The General feels better to-day, and by lunch time looked as if things were going well at the Front. However, the French have a most difficult piece of work before them, namely, the capture of Kereves Dere, which has blocked their way since April 28. This gully runs in a S.E. direction from the foot of Achi Baba to the Dardanelles, is flat at the bottom, and about 400 yards wide, with steep perpendicular cliffs on both sides, nearly 200 feet high. At the bottom each side holds a trench facing the other, while there are others half-way up wherever there are slopes. In a spot or two the French are said to have pushed through before, and for a time held a piece of the other side, but the difficulty is to get the Turk entirely out and the position consolidated.
The enemy submarines would like to do some mischief to-day, could they find something worth a torpedo, but all our shipping has gone, except three hospital ships and the torpedo craft. Within the last fifteen minutes a destroyer has given a long blast on her whistle, followed by two short, the signal that a submarine has been sighted. Three destroyers are at the present moment grouped together evidently having a conference.
6.15 p.m.—The battle has raged the whole day, but less violently from 11 to 4, but at the latter hour, a warship, lying close in, with all our field guns, raised a great roar, and a solid mass of smoke and dust rose high in the air enveloping the whole of the Turkish lines from the west of Krithia to the Dardanelles. The Turks have replied all day, but feebly in comparison.
Most of the day I had been watching the battlefield from the Observation Hill, then at 5 went to tea in the mess where I was alone. General Hunter-Weston entered in a few minutes, and sitting opposite me said, "What an extraordinary thing war is". The progress of the day had greatly satisfied him I could see, and he was in great glee. "Yes," I said, "but I wish to goodness it was all over." "My dear sir," he replied, "we'll have years of it yet." I asked if he thought there was any possibility of its ending this year. "Absolutely none; I think there may be trouble in Germany over the food supply by the beginning of next harvest and, if so, there will be a chance of its ending in twelve months, but it is more likely to take two years." I was afterwards speaking to Major —— about this, and I have always agreed with his remark, "It is all damned nonsense to talk about starving Germany".

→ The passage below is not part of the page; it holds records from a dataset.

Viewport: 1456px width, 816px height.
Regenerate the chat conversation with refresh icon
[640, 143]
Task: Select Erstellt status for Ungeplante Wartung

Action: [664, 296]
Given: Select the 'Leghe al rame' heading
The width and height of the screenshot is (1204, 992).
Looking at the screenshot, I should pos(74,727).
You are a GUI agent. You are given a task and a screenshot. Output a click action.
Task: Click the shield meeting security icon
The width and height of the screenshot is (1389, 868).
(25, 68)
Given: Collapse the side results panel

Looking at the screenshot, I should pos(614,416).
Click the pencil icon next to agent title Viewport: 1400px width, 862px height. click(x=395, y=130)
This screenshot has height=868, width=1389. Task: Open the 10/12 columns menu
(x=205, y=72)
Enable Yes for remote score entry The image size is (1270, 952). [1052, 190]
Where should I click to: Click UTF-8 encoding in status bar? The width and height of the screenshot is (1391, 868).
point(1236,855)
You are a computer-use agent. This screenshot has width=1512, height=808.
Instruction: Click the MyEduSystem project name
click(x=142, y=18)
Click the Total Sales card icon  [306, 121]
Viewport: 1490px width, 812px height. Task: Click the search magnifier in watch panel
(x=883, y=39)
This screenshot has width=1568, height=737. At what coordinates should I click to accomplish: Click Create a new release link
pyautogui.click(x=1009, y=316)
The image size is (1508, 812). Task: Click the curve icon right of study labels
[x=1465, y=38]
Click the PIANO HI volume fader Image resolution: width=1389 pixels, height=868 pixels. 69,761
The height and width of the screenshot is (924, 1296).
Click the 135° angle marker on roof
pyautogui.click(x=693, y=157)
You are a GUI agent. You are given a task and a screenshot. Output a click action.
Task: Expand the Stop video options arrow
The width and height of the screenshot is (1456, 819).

After tea I returned to the Hill where several of the Staff were collected. We watched a body of Turks, about 200 in number, leave their own lines and come towards ours with a large white flag. Within three seconds after their forming into a body five of our shells landed among them, and there was nothing to be seen when the smoke cleared off. But in a few minutes those remaining gathered into a body again, and immediately two more shells exploded in their midst. The few remaining could now be seen coming out of the smoke and tearing down a slope to a nullah a short way off, and they were not seen again. Major —— was here called away to interpret to three Turkish prisoners who had come in, but I have heard no particulars of their examination.... I hear from one of the orderlies that a prisoner complained that their own guns opened on them as soon as a body formed up to surrender. (This is what actually happened, Turkish shells, not ours, fell among them, a lesson to others what would happen if they surrendered.)
We seem to have made a great advance in front of our Naval Division. It is more difficult to say what the French have done, their line is more hidden from here, owing to the contour of the ground. It will be dark by 8, and now at 6.45 it is high time we were straightening up our line, otherwise the forward positions will be enfiladed by night.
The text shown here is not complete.